Il faut rappeler qu’à mes débuts, la prise en charge audioprothétique des enfants de moins de 6 ans était considérée par beaucoup comme impossible, voire dangereuse. Les tests objectifs n’avaient pas encore fait leur apparition. Les années passant, l’âge d’appareillage diminuait. Cependant, toujours trop lentement à mon sens. C’est lors de discussions avec Paul Veit que l’idée d’un appareillage précoce m’est venue. « Pourquoi ne pas essayer de les dépister dès la naissance en organisant une mobilisation générale en maternité ? », l’ai-je interrogé. C’est ainsi qu’est né, en 1964, le test de dépistage Veit-Bizaguet avec la création de l’audiomètre portable, en même temps qu’était lancée une étude à Beaujon. Il nous paraissait évident que le dépistage devait être systématique, réalisé dans les premiers jours de vie, avant la sortie de la maternité, pour éviter les « perdus de vue » et suivi par une prise en charge précoce. Malheureusement, les résultats de notre étude n’ont pas permis sa généralisation car les structures de l’époque étaient insuffisantes.

Puis, vinrent les années 1970-80 et la création du Centre expérimental d’audiologie infantile avec le Dr Lucien Moatti. Ce fut également une période de travail et d’échanges avec le Dr Jean- Claude Lafon et la création d’un courant de promotion de l’appareillage et de la prise en charge précoces qui voit son couronnement avec la création du dépistage auditif néonatal actuel.

Être une femme a-t-il été un obstacle dans votre carrière ?

Au contraire, cela a plutôt été un atout pour la prise en charge des enfants. Être femme et mère d’une enfant sourde m’a permis de mieux comprendre les parents, de mieux les aider et les guider. C’était rare à l’époque. Cela m’a aussi permis d’entrer plus facilement dans les maternités pour mettre en place le protocole de dépistage.

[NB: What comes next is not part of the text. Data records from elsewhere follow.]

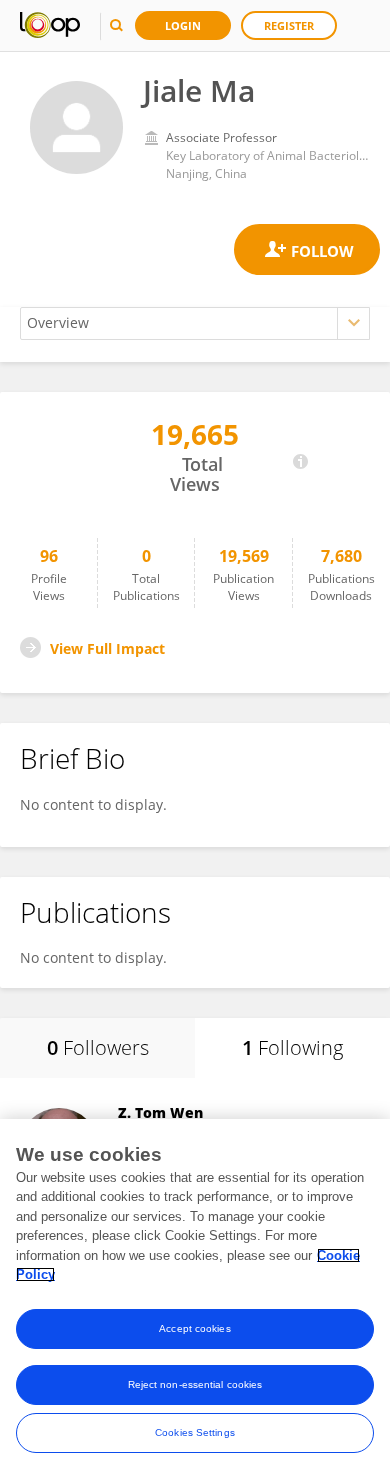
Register (289, 25)
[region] (195, 1298)
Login (183, 25)
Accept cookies (194, 1328)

Aujourd’hui, tout audio peut prendre en charge des enfants. Pensez-vous qu’il faille une formation spécifique ?

En quelques décennies, les connaissances, les protocoles d’appareillage et la technique ont fait d’énormes progrès. Néanmoins, la prise en charge du nourrisson ne doit pas être banalisée. Le tout petit n’est en effet pas un enfant en miniature et son appareillage ne répond pas aux protocoles d’adulte. Le diplôme d’audioprothèse permet à tout audioprothésiste d’exercer son art indépendamment de l’âge et de la surdité du patient. Cette capacité me paraît à amender et la spécificité de l’appareillage de l’enfant et de la prise en charge des parents semble justifier un complément de formation et de stage. Ce sera sans doute un point que le CNA, dont j’ai fait partie, soulignera dans le cadre des travaux de réingénierie. Mais, la formation seule ne suffit pas ; il faut avoir l’âme. J’ai passé des heures et des heures en cabine avec des enfants, à aider des familles dans leur travail d’acceptation, à participer à des équipes pluridisciplinaires. J’ai été la première audioprothésiste à entrer dans des écoles pour sensibiliser à l'importance de l’appareillage. J’ai fait partie de la famille de milliers d’enfants.